ROME: Italian actress Gina Lollobrigida, a sultry Mediterranean diva who came to represent Italy’s vibrant rebirth after World War II, has died aged 95, her lawyer said on Monday. The agent didn’t provide details.
After a humble upbringing, Lollobrigida played opposite Hollywood stars such as Humphrey Bogart, Rock Hudson, Burt Lancaster, Tony Curtis and Frank Sinatra, becoming one of the most recognisable cinema icons of the 1950s and 60s. But “La Lollo”, as she was affectionately known in Italy, never clicked with the Hollywood studio system and her best known films remain those she made with Italian directors.
It was eccentric mogul Howard Hughes eventually brought Lollobrigida to the US. Besides “The World’s Most Beautiful Woman” in 1955, career highlights included Golden Globe-winner “Come September,” with Rock Hudson; “Trapeze;” “Beat the Devil,” a 1953 John Huston film starring Humphrey Bogart; and “Buona Sera, Mrs Campbell,” which won Lollobrigida Italy’s top movie award as best actress in 1969.
In Italy, she worked with some of the country’s top directors following the war, including Mario Monicelli, Luigi Comencini, Pietro Germi and Vittorio De Sica.
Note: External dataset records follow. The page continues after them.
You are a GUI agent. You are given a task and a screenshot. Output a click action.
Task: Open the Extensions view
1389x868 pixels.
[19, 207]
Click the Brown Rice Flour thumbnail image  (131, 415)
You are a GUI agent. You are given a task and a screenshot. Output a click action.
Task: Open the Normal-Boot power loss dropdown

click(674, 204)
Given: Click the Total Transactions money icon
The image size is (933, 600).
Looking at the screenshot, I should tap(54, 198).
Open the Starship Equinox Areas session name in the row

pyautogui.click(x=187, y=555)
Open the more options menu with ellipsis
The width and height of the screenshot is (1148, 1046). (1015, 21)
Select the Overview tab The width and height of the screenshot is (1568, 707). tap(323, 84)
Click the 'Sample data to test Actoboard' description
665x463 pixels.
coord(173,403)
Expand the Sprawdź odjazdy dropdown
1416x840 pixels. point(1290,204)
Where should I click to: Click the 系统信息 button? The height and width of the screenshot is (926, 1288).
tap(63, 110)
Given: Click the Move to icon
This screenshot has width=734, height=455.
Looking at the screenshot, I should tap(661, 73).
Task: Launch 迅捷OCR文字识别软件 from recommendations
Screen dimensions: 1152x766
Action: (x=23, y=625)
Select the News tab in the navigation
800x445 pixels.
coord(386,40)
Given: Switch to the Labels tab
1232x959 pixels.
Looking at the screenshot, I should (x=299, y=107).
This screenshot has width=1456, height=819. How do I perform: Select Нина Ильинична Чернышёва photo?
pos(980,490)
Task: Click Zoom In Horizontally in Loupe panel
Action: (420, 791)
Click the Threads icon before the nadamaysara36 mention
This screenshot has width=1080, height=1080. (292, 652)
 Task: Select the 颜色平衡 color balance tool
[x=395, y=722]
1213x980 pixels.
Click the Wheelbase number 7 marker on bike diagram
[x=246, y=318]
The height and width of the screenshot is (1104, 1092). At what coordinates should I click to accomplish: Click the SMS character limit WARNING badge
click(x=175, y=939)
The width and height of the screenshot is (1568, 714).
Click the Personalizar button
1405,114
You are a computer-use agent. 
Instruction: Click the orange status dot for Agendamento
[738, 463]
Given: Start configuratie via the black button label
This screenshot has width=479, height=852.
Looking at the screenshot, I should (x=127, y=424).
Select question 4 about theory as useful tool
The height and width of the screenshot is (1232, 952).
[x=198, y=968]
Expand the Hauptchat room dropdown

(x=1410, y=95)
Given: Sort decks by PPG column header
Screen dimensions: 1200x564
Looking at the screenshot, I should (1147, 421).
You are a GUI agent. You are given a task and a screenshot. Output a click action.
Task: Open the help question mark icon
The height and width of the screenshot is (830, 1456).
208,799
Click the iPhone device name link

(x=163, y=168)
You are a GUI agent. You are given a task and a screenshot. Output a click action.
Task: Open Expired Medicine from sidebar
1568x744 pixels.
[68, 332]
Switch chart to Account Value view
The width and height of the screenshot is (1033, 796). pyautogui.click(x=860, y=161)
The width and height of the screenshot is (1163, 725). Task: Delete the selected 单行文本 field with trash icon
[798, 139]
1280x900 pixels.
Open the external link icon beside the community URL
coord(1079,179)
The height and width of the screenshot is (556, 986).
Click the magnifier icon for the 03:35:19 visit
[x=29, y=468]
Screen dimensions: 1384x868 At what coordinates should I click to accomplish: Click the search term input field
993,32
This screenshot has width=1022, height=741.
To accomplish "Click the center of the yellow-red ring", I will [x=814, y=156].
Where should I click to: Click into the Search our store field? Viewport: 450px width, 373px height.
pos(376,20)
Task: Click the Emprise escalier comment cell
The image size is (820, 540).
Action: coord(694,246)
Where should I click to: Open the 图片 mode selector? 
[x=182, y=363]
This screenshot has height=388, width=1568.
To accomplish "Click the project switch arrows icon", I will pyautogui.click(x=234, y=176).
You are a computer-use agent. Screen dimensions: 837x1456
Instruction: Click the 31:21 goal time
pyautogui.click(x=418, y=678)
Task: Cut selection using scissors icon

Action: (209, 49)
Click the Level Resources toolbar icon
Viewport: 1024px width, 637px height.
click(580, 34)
Two of her more popular films at home were “Pane Amore e Fantasia” (“Bread, Love and Dreams”) in 1953, and the sequel, “Pane Amore e Gelosia” (“Bread, Love and Jealousy”). Lollobrigida was born on July 4, 1927 in Subiaco, a hill town near Rome, where her father was a furniture maker. She began her career in beauty contests. A producer plucked her from the streets of Rome to appear on the big screen.
A portrait of the diva graced a 1954 cover of Time magazine, which likened her to a “goddess” in an article about Italian movie-making. More than a half-century later, Lollobrigida still turned heads with her brown, curly hair and statuesque figure, and preferred to be called an actress instead of a the gender-neutral term actor. Lollobrigida also started a hairstyle rage in the 1950s known as the “poodle cut.” A spokesperson for Sophia Loren, a superstar in her own right in Italy’s post-war years, said Loren, 88, was “very shocked and saddened” by Lollobrigida’s death.
When she stopped making films full-time, Lollobrigida worked as a photographer and sculptor and was also a goodwill ambassador for the Unicef. In 1975 she made a documentary film “Portrait of Fidel Castro”, and for years there were rumours that she’d had an affair with the Cuban leader. One of her last appearances was a cameo in an Italian film in 2011.